- **SUPPLIED RECORDS**:
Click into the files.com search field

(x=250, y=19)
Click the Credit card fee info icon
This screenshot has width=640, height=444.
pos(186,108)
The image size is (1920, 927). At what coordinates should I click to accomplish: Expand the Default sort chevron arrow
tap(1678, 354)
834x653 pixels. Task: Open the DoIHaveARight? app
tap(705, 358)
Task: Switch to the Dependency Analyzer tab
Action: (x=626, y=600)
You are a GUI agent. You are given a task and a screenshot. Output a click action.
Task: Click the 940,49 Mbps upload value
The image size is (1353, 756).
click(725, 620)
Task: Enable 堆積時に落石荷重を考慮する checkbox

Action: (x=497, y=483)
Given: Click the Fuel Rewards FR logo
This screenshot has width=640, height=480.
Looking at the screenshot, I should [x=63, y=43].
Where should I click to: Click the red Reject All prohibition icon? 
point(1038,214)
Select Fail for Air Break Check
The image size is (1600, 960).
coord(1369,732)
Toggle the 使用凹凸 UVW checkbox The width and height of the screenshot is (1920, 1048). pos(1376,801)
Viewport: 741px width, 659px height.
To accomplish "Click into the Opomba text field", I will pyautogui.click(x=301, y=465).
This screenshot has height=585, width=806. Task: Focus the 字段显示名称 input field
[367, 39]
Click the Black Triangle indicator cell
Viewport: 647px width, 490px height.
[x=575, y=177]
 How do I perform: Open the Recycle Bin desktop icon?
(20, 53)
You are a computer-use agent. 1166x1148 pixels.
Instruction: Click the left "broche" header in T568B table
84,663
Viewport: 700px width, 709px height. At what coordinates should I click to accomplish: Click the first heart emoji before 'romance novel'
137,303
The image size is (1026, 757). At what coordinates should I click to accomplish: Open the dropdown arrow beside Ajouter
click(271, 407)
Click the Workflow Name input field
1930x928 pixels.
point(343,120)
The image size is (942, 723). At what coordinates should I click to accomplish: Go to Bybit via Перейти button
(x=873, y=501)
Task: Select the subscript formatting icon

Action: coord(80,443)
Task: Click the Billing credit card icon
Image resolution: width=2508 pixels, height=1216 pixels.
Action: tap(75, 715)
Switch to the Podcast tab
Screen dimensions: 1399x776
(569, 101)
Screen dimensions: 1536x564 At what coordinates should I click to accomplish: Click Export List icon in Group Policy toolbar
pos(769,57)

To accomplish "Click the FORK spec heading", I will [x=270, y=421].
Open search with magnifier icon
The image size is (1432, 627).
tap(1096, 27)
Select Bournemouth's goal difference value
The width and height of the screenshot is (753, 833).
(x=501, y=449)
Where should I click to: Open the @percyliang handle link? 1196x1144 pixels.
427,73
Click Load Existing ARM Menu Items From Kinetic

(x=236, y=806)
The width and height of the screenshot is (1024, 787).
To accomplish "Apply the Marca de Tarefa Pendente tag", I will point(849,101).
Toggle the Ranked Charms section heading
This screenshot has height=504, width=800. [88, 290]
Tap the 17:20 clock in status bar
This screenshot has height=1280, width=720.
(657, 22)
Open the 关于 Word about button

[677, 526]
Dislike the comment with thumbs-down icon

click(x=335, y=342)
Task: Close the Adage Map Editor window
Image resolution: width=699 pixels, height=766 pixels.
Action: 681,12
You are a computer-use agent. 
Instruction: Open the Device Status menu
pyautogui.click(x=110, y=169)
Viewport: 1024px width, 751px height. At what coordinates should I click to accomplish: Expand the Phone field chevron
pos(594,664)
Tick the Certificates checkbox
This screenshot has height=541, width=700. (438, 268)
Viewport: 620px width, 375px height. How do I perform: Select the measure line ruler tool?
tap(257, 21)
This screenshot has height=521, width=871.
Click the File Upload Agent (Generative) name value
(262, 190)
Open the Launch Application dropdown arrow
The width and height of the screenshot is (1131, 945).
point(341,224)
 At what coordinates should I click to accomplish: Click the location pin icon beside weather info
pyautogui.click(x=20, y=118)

- **WHAT IS BEING ASKED**: Whenever the word "computer" turns up in a line of the listing above, copy the line.

- **EXERCISE OUTPUT**:
You are a computer-use agent. 1166x1148 pixels.
You are a computer-use agent. 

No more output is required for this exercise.